Presidental Pardons- This week President Bush pardoned Lewis "Scooter" Libby, convicted of obstruction of Justice, Perjury :
He resigned from his senior White House position hours after he was indicted in federal court on five felony counts of obstruction of justice, making false statements, and perjury in the CIA leak grand jury investigation into the "Plame affair".[3][4] In United States v. Libby, Libby was found guilty on four of the five counts and sentenced to 30 months in federal prison, a fine of $250,000, and two years of supervised release.[5][6]
President Bush commuted Libby's sentence, eliminating the prison term while not changing the other parts and their conditions.
Former President Bill Clinton criticized President Bush on Tuesday for commuting the prison sentence of I. Lewis Libby Jr. and tried to draw a distinction from his own controversial pardons.
In Iowa to promote the presidential candidacy of his wife, Senator Hillary Rodham Clinton of New York, Mr. Clinton was asked by a radio host, David Yepsen, “You had some controversial pardons during your presidency; what’s your reaction to what President Bush did?”

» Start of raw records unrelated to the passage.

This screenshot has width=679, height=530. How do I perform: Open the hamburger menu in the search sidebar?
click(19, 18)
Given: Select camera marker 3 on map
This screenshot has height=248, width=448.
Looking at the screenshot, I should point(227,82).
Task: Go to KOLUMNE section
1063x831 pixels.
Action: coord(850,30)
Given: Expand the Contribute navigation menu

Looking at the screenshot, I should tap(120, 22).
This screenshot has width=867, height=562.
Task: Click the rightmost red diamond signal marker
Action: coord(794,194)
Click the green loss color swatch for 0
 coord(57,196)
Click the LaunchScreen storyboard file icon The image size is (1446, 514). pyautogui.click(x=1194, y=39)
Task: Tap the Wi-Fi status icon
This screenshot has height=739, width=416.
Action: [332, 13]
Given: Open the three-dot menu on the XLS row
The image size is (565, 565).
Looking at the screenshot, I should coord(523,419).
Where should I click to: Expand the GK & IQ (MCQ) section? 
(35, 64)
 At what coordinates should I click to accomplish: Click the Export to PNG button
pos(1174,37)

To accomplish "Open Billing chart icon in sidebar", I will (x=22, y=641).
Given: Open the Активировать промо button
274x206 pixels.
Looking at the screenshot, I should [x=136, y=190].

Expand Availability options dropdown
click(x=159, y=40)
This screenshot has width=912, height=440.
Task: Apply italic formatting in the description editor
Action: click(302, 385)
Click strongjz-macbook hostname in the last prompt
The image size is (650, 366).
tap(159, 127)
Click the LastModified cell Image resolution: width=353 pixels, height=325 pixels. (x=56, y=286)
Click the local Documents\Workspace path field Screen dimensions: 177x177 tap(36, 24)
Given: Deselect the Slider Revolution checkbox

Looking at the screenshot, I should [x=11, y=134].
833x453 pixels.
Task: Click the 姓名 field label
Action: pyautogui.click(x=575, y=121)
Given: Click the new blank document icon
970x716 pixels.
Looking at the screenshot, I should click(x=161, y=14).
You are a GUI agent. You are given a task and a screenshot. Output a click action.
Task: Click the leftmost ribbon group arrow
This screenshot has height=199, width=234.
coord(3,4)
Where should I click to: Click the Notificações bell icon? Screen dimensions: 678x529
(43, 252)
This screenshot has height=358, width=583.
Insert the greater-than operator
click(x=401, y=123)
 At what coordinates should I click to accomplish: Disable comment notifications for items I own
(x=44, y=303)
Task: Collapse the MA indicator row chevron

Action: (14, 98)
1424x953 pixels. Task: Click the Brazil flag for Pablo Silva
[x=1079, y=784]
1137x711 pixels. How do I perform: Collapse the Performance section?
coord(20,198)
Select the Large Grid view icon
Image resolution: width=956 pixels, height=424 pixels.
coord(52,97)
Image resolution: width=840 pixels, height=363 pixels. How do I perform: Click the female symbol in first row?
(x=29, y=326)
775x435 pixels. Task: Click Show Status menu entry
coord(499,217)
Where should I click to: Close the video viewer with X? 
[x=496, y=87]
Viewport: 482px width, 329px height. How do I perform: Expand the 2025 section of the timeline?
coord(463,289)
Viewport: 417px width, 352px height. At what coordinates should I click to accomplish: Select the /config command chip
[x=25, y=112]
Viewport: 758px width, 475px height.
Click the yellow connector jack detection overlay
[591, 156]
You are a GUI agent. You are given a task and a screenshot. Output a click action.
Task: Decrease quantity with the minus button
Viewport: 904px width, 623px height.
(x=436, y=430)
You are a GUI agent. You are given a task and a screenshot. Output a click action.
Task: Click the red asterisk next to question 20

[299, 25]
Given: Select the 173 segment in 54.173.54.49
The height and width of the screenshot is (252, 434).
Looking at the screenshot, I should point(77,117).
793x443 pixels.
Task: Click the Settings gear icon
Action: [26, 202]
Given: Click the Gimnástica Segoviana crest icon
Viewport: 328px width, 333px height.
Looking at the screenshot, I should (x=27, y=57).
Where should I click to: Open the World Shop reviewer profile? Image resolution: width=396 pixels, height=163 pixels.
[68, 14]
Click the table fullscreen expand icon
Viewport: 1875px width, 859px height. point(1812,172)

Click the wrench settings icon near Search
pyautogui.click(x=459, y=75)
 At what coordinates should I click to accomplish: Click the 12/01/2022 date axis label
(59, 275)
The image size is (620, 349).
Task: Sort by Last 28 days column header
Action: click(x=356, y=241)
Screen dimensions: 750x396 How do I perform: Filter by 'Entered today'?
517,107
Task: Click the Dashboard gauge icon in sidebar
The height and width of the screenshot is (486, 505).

“Yeah, but I think the facts were different,” Mr. Clinton said. “I think there are guidelines for what happens when somebody is convicted. You’ve got to understand, this is consistent with their philosophy; they believe that they should be able to do what they want to do, and that the law is a minor obstacle.”
Now isn't that amazing that he thinks the facts were different, on January 20, 2001, he pardoned 140 people High-profile people who have received presidential pardons include:
-- Roger Clinton, who was convicted of drug-related charges in the 1980s. He was sentenced to two years in prison after pleading guilty in 1985 to conspiring to distribute cocaine. He cooperated with authorities and testified against other drug defendants. ( His Brother)
-- Susan McDougal, a former real estate business partner of the Clintons. She was sentenced in 1996 and released from prison in 1998. She was convicted of four felonies related to a fraudulent $300,000 federally backed loan that she and her husband, James McDougal, never repaid. One tenth of the loan amount was placed briefly in the name of Whitewater Development, the Arkansas real estate venture of the Clintons and the McDougals. Her attorney, Mark Geragos, said he remains hopeful that she would be pardoned, refusing to say whether he has received any indication from the White House that she would be pardoned. She was incarcerated for 21 months.
-- Henry Cisneros, who served as secretary of Housing and Urban Development during Clinton's first term in office. He was convicted of making false statements to FBI agents conducting a background investigation of him when he was nominated to the Cabinet post in 1993. They included misleading investigators about cash payments he made to a former mistress.
-- Former CIA Director John Deutch. The one-time spy chief and top Pentagon official was facing criminal charges in connection with his mishandling of national secrets on a home computer.
-- Patty Hearst, the 19-year-old newspaper heiress who made headlines in 1974 after she was kidnapped by the radical Symbionese Liberation Army (SLA). She was later photographed, machine gun in hand, helping the SLA in a bank robbery attempt. Although Hearst would later maintain she was brainwashed, she was convicted and sentenced to seven years in jail for the robbery. President Carter commuted the sentence after she served two years.
-- Former Navaho Nation chief Peter MacDonald. He has been in a Fort Worth, Texas, medical prison as part of a 14-year sentence for inciting a deadly riot. He was convicted of inciting in Window Riot, Arizona in 1989 after he was removed as Navaho chief amid charges of bribery. Two of his supporters were killed.
The Associated Press and Reuters contributed to this report.
So, I would like to know what is the difference between what Ex-President Clinton did and President Bush did? Except for the fact it was Clinton not Bush, he of course, he thinks he is above the law and Morality so why shouldn't what he did not compare to what President Bush did?
I am pointing this out because some people Al Gore are getting on the Clinton Band wagon saying, it is different, how? Dealing drugs and doing drugs does not deserve a prison sentence, inciting a riot that killed 2 people does not deserve a prison sentence? Just a thought.